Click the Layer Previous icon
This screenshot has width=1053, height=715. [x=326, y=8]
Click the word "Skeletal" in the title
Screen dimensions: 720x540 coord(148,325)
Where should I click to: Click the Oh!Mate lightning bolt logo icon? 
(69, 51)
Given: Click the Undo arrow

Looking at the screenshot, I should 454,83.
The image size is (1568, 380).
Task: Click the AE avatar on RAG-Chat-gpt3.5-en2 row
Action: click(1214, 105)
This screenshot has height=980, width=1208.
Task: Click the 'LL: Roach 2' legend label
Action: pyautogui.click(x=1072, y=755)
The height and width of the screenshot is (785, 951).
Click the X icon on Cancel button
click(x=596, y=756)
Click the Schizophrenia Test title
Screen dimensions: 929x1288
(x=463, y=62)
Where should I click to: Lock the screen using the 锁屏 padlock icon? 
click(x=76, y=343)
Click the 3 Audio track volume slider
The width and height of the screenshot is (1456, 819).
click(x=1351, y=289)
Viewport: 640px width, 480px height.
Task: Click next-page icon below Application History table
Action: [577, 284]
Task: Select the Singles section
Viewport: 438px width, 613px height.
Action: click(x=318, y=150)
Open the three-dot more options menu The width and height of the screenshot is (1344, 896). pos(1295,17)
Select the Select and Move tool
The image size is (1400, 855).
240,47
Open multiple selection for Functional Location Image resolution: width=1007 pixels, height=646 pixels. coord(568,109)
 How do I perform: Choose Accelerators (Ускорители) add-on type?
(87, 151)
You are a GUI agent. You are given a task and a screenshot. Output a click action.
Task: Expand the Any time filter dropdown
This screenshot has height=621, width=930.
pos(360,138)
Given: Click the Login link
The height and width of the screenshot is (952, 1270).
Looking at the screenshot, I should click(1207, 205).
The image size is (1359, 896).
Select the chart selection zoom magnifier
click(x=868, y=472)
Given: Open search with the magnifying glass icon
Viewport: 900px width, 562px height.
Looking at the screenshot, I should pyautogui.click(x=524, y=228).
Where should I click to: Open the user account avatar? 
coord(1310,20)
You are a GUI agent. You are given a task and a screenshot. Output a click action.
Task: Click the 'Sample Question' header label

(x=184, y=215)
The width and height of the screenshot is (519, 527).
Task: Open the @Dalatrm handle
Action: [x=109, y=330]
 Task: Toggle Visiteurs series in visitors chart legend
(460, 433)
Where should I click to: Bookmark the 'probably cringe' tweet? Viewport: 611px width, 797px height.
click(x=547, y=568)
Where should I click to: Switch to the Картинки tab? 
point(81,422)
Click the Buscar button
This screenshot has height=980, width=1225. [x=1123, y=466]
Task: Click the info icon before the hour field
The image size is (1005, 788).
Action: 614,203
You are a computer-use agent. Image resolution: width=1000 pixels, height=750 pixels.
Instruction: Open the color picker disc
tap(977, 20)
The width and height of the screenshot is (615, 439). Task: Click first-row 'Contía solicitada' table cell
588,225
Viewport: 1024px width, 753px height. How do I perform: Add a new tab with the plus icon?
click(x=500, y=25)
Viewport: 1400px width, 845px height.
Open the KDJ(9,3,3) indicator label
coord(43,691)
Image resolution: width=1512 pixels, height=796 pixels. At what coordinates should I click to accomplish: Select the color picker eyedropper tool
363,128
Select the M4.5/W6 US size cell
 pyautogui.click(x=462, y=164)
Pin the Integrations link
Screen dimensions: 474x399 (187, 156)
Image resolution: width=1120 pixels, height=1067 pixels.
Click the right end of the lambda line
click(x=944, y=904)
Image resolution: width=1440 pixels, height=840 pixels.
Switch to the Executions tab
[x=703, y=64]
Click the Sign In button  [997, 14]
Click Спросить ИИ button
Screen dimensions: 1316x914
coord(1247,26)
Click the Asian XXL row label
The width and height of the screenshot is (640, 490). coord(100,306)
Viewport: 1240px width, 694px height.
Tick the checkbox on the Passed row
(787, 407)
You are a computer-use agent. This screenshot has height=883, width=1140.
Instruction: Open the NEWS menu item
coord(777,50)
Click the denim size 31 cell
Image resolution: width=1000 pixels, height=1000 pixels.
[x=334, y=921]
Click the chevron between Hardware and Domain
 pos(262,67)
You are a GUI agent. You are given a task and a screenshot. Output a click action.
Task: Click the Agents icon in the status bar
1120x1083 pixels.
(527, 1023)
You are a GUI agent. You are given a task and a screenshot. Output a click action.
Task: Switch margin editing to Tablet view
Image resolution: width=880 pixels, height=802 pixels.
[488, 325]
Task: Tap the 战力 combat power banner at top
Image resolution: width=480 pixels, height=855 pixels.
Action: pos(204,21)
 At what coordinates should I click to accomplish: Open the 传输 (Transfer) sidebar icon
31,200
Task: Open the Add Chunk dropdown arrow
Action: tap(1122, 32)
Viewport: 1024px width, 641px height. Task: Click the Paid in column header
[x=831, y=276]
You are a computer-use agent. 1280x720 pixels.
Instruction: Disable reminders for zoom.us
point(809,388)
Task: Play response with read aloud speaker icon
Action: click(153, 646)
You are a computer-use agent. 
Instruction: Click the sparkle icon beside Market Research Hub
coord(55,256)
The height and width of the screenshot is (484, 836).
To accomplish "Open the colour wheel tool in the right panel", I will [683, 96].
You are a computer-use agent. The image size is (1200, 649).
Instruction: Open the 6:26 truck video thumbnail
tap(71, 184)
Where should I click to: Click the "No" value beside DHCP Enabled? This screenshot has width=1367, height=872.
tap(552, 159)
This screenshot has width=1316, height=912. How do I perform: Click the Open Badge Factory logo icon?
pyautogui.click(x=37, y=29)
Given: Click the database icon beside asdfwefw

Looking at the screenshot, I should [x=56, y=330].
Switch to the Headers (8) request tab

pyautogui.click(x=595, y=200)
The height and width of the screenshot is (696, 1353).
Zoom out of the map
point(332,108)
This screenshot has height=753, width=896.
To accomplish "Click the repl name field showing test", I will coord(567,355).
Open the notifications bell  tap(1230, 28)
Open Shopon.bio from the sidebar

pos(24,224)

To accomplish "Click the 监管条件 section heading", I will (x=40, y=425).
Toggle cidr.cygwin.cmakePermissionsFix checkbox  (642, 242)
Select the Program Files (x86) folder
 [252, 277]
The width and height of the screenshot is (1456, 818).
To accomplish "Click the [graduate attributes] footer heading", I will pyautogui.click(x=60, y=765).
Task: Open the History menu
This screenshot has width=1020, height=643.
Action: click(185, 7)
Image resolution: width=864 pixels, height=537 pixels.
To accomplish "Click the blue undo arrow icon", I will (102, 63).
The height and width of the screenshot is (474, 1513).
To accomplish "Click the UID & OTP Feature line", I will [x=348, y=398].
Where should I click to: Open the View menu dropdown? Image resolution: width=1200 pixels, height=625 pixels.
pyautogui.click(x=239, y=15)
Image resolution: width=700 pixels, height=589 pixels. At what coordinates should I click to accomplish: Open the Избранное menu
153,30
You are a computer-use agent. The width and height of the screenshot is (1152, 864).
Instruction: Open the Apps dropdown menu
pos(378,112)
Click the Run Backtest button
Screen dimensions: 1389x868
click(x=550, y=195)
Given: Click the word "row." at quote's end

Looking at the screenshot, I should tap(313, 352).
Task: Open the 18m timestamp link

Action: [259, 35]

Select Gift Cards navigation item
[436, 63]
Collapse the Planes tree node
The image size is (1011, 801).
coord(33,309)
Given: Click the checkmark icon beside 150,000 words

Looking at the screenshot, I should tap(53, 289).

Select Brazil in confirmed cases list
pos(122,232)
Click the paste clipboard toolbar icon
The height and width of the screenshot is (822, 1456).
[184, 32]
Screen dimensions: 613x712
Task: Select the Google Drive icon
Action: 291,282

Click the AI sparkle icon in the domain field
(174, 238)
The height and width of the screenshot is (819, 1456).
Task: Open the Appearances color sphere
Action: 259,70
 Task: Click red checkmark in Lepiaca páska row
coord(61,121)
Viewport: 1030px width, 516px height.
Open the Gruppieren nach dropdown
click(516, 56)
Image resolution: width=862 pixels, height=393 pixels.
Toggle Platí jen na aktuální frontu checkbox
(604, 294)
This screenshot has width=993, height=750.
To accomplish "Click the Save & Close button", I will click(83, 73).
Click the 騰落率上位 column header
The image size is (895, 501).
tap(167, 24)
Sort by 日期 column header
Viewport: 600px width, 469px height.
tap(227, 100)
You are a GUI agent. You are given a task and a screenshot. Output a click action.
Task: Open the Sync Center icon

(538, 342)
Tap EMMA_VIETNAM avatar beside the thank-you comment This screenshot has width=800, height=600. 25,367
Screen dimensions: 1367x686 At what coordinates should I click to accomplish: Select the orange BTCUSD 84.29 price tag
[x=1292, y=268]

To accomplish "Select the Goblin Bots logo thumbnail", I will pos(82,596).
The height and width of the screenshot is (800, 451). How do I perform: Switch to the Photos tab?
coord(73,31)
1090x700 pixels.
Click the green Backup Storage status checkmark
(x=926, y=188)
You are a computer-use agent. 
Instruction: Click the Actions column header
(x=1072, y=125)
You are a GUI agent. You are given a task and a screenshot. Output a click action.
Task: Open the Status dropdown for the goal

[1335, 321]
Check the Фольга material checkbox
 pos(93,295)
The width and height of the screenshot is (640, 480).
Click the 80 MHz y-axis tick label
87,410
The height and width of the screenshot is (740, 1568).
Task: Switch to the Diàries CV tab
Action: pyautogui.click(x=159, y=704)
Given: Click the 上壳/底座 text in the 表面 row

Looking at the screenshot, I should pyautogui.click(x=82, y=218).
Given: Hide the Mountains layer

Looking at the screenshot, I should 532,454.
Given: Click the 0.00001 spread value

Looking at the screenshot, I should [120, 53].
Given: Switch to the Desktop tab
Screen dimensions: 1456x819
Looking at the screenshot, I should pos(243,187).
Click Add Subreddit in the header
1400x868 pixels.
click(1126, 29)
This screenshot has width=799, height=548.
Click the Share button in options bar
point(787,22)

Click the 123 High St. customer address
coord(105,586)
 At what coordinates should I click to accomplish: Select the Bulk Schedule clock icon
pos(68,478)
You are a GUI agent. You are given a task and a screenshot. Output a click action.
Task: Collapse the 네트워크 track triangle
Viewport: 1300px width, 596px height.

- **What to do**
Count the lines of the items above that contain the word "Toggle" and reply with only the number.

- **Correct result**
3